> Aim of the task
Exactly as written, restate the material below from its first line through the line containing "500x448 pixels.", and stop there.
Segment Start: Data extracts
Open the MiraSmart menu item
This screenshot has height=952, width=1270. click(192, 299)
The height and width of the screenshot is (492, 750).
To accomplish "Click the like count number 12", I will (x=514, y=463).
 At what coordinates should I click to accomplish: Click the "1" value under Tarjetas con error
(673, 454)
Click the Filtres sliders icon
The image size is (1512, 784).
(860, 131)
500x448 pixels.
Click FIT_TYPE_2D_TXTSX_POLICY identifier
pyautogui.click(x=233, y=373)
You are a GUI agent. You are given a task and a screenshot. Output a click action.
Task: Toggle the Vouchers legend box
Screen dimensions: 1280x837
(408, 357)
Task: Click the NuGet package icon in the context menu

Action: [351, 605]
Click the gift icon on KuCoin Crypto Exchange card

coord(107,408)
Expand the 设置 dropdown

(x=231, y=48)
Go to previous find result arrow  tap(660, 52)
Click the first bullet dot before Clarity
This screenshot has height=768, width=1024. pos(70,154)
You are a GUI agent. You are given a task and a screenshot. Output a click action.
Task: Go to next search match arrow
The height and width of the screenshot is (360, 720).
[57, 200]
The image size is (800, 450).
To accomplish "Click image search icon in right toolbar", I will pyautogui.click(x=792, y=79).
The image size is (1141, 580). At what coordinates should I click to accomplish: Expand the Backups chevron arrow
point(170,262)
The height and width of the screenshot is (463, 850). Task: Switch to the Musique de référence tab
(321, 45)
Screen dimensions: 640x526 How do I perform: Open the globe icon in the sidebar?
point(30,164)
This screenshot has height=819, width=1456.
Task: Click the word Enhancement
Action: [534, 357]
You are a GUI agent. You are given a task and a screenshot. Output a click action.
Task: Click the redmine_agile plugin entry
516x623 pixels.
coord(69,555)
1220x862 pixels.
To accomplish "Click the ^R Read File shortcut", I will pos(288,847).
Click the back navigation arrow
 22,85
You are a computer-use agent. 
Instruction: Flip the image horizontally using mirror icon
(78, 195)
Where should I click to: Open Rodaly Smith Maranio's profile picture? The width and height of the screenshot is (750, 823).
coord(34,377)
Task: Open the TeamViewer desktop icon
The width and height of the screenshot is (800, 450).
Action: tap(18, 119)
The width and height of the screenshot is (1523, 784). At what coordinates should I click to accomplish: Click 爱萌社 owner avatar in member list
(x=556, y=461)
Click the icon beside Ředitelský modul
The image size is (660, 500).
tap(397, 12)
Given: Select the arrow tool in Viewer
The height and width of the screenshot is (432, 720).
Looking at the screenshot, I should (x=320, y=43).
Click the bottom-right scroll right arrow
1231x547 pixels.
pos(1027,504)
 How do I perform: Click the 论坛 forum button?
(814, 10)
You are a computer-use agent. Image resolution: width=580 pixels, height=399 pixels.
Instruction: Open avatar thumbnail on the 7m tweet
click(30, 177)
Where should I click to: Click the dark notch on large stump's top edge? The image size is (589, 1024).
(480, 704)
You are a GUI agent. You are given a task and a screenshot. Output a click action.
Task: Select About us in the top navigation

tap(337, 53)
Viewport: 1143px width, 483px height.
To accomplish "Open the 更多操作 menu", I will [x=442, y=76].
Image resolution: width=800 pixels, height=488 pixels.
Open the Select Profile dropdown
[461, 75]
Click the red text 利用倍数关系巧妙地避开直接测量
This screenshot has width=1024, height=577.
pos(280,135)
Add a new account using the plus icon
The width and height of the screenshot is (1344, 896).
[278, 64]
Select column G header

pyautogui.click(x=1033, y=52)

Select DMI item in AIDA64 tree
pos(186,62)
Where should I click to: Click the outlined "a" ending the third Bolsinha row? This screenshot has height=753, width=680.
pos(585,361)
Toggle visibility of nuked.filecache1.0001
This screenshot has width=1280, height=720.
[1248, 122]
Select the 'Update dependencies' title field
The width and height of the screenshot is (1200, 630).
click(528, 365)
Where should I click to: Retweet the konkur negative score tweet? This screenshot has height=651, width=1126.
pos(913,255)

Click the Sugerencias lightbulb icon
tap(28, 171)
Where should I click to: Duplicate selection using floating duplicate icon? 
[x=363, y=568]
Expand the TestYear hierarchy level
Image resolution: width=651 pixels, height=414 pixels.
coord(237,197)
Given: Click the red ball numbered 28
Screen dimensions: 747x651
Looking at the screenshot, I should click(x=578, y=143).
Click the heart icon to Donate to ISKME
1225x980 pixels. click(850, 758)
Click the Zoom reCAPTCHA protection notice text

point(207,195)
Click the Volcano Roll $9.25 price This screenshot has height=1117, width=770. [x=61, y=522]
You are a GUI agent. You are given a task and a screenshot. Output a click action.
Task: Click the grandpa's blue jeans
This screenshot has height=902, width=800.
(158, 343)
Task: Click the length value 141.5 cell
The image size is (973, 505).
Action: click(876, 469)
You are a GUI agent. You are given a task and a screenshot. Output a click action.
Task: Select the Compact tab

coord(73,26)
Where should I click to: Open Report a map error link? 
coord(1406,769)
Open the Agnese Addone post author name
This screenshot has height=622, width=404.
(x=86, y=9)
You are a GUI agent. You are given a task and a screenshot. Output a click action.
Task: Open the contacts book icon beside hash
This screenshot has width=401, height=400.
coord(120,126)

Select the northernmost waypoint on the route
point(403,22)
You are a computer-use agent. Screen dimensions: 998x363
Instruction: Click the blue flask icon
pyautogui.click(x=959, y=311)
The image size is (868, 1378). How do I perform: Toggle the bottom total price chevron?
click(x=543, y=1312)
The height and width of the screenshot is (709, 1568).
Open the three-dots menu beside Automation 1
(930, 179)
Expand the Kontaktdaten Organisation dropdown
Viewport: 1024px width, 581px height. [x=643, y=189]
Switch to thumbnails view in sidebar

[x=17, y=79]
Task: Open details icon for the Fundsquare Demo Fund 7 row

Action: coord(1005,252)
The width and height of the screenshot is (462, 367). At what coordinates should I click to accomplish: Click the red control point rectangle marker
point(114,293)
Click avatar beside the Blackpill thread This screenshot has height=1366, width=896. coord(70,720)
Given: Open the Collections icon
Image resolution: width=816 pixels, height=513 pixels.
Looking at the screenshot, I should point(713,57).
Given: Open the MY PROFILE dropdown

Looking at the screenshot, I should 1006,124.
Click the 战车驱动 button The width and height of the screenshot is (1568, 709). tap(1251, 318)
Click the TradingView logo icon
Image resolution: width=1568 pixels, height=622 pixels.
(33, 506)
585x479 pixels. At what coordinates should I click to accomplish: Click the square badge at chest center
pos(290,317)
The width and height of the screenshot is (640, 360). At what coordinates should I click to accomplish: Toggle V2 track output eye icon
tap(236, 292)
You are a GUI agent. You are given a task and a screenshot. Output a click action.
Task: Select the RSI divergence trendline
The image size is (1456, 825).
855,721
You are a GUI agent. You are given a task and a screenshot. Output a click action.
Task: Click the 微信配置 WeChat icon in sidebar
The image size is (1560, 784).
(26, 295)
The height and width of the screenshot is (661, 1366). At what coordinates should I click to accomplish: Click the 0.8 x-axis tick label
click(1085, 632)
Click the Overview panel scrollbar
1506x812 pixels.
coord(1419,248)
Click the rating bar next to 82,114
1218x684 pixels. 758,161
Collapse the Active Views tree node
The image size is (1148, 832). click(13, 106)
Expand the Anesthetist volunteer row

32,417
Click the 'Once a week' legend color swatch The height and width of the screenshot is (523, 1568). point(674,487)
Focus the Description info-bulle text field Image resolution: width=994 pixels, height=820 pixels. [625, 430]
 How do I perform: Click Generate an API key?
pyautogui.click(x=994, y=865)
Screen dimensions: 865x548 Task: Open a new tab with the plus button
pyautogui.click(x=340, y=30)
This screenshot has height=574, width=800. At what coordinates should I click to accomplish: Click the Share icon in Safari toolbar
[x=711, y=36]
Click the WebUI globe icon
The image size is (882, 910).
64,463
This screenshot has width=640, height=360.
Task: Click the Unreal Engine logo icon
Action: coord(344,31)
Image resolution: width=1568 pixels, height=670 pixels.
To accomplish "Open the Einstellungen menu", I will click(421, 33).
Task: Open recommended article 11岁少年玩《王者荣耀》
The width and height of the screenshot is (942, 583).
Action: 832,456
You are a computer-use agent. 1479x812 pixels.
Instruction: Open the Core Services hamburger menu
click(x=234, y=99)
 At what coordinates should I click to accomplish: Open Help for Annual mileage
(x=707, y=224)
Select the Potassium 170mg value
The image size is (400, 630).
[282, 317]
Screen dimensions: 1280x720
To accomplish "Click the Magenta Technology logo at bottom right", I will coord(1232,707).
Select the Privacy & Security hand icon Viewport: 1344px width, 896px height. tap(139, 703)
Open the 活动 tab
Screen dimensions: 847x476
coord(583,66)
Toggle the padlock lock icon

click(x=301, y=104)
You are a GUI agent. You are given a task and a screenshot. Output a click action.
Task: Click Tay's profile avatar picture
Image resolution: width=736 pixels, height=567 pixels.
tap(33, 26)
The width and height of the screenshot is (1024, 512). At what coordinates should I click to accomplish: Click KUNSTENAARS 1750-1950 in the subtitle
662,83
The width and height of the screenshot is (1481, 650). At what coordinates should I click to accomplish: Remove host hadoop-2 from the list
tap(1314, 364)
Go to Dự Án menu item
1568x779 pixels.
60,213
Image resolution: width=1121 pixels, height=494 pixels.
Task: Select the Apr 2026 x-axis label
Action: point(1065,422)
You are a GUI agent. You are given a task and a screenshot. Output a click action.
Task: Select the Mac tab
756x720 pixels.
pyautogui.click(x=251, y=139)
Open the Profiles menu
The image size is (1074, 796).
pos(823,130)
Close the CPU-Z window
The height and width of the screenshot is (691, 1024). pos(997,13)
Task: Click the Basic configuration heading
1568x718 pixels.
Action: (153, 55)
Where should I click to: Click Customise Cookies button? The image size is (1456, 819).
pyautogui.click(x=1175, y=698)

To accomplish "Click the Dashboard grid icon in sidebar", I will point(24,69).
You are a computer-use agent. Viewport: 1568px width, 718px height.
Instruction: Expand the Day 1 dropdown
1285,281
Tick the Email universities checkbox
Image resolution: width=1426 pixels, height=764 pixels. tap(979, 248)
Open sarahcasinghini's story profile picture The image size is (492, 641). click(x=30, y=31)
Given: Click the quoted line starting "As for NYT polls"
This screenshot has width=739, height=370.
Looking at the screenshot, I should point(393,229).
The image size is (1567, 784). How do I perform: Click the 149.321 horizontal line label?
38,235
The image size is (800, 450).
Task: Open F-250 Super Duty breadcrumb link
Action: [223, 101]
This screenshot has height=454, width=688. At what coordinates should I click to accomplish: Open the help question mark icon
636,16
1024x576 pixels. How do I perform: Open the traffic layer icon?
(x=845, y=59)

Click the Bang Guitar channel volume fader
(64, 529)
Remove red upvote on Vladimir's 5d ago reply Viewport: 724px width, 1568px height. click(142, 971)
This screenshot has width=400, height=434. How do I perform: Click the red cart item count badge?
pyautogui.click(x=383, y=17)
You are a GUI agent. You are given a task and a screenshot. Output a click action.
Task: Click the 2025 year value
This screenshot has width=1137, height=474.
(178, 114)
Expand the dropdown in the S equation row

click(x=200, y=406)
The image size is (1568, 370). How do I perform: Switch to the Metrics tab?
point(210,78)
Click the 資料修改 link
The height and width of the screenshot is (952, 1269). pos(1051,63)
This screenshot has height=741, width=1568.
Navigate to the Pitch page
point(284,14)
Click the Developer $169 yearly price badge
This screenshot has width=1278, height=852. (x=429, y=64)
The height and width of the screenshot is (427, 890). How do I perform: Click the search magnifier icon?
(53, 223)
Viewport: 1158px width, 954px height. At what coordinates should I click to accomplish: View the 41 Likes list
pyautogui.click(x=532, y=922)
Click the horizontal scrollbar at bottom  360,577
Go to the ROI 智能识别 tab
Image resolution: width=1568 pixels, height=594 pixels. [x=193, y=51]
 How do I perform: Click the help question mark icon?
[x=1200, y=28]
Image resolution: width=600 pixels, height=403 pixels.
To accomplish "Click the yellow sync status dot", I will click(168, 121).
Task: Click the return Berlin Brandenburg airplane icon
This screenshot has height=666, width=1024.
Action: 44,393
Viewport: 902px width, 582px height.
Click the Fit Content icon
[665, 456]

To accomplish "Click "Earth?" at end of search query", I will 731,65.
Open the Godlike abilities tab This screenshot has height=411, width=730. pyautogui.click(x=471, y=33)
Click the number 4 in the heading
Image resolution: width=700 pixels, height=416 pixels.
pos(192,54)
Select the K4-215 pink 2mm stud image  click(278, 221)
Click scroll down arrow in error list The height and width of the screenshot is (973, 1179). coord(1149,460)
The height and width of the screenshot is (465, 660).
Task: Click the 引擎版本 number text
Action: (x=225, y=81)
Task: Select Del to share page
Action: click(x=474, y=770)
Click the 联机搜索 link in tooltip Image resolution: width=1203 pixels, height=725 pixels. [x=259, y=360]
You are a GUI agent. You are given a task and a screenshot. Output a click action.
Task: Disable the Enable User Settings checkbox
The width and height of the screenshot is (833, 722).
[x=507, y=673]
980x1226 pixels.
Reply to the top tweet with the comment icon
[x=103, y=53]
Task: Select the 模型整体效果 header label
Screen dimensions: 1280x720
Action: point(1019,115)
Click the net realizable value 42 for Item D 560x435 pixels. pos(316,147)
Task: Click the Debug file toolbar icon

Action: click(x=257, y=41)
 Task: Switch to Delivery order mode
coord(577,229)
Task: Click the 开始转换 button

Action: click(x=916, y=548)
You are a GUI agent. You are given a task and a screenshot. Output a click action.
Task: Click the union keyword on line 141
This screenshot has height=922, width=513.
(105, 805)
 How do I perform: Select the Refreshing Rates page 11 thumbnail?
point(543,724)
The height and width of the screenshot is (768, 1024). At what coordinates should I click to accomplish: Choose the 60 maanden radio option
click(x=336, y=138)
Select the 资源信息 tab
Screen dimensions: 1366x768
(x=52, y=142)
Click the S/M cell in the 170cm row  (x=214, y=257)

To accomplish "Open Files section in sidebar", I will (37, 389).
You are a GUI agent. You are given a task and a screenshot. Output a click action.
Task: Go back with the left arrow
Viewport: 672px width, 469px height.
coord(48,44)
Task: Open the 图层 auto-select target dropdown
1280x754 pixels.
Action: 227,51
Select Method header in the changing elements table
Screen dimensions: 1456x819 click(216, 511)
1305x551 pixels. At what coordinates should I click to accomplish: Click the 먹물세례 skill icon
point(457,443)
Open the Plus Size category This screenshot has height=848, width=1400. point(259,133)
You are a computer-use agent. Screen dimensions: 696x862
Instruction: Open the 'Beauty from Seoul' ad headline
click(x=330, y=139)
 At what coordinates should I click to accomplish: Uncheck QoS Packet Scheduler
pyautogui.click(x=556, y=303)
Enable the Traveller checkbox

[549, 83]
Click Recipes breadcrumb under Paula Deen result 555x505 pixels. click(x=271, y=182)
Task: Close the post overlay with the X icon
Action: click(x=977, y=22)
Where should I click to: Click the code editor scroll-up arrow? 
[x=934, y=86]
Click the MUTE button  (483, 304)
Segment End: Data extracts
> Task solution
Open the MiraSmart menu item
This screenshot has height=952, width=1270. click(192, 299)
The height and width of the screenshot is (492, 750).
To accomplish "Click the like count number 12", I will (x=514, y=463).
 At what coordinates should I click to accomplish: Click the "1" value under Tarjetas con error
(673, 454)
Click the Filtres sliders icon
The image size is (1512, 784).
(860, 131)
500x448 pixels.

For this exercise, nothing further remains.